=== Task statement ===
In the entries that follow, find the word "agent" and report each line it is on.

=== Records shown ===
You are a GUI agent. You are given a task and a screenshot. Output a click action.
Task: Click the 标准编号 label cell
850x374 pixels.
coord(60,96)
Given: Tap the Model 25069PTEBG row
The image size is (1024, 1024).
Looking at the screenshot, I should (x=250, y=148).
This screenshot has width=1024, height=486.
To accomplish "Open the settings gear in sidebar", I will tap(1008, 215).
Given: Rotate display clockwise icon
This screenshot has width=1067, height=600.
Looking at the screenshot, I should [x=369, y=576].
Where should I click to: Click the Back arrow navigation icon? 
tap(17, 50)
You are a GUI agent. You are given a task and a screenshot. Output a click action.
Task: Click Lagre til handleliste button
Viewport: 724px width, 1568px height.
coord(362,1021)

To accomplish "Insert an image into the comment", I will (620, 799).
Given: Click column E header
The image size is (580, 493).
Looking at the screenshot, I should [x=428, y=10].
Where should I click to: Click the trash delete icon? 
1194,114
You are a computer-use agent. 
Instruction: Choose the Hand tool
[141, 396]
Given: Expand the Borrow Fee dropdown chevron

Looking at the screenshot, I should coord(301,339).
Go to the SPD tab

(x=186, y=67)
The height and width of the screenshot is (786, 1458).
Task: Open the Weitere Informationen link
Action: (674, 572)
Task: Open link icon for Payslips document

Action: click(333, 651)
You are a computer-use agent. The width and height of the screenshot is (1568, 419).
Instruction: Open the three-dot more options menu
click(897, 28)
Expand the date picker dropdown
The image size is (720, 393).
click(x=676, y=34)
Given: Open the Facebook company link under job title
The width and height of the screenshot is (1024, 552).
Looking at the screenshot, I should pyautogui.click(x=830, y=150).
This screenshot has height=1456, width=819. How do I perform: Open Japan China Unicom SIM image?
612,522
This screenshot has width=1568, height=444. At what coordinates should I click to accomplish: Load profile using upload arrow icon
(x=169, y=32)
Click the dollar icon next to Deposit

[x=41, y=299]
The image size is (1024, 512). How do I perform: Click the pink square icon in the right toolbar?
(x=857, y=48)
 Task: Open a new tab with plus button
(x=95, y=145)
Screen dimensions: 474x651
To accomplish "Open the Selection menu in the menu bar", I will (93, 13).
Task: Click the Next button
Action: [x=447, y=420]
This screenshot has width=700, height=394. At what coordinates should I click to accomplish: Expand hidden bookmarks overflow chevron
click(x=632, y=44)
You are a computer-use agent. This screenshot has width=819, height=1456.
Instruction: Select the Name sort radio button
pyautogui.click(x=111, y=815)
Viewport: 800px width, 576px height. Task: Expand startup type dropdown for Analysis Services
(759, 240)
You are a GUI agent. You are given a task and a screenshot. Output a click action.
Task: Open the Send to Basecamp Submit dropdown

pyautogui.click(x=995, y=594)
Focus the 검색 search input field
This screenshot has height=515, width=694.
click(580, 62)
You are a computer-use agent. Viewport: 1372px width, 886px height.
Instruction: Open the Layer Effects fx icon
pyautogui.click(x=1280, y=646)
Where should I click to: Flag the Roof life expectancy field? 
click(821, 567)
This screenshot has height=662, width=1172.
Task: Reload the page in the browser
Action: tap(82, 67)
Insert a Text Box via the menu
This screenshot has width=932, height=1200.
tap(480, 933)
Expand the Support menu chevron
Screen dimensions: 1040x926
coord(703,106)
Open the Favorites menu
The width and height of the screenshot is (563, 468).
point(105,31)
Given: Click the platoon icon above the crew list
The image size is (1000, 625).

=== Answer for this exercise ===
You are a GUI agent. You are given a task and a screenshot. Output a click action.
You are a GUI agent. You are given a task and a screenshot. Output a click action.
You are a computer-use agent. 
You are a computer-use agent. The width and height of the screenshot is (1568, 419).
You are a computer-use agent. This screenshot has width=819, height=1456.
You are a GUI agent. You are given a task and a screenshot. Output a click action.
You are a computer-use agent. Viewport: 1372px width, 886px height.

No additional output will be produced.